Over the last three years I have studied the craft of fiction with a writer’s eye toward how stories are told. At the start of this program I considered my own writing to be at times autobiographical fiction, at times magical realism, though I’m sure I would have struggled to provide a formal definition of either. Only when I began to analyze literature at the graduate level was I exposed to the complexities of defining terms I had previously taken for granted, such as “realist novel.”
When I engage with texts analytically, I do so primarily through feminist, antiracist and postcolonial lenses. As a Black woman writer, I am particularly interested in the ways in which storytelling can be at once shaped by, and used to subvert, various forms of oppression.

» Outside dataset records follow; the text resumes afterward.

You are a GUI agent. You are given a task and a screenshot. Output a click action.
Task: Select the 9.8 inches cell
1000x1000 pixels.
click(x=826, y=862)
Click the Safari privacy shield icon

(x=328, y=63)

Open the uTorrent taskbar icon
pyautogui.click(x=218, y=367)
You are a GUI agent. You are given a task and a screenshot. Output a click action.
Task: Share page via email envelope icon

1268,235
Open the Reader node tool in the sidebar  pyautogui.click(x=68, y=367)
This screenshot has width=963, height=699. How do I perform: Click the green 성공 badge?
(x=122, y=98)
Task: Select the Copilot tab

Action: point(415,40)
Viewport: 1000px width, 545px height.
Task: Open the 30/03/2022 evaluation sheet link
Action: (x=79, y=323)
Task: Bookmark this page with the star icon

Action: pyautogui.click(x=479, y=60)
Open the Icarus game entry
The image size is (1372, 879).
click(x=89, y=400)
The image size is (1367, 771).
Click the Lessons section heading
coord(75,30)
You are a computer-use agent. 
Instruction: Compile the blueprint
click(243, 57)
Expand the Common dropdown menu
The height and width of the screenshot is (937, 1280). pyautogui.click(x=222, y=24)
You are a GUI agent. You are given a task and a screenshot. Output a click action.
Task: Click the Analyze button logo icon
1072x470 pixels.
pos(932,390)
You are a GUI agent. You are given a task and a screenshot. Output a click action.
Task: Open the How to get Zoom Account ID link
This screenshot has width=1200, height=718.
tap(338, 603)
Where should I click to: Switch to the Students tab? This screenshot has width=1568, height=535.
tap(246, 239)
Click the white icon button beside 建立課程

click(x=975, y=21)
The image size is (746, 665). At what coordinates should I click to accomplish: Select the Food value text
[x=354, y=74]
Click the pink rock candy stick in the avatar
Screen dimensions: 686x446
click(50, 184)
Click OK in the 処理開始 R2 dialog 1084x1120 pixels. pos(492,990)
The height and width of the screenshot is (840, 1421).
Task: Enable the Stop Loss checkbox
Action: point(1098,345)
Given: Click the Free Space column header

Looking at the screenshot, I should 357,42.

This thesis is an exploration of stories, their form and content. Content-wise, I deconstruct the labels “myth” and “realism.” I also examine how form mirrors and emphasizes content. To this end, the form of the thesis itself is one of process work, which is meant to provide additional reader insight into my own journey as a reader and writer. The three sections of my thesis consist of: (1) a formal paper, centered on Black women, about trauma-informed mythology (2) a readable version of a presentation on Marshall Brown’s Hegelian take on Realism; and (3) a reading diary of James Joyce’s Ulysses. All three parts consist of literary analysis and are therefore nonfiction.
My own understanding of what exactly separates myth from realism continues to evolve, primarily through my own creative explorations.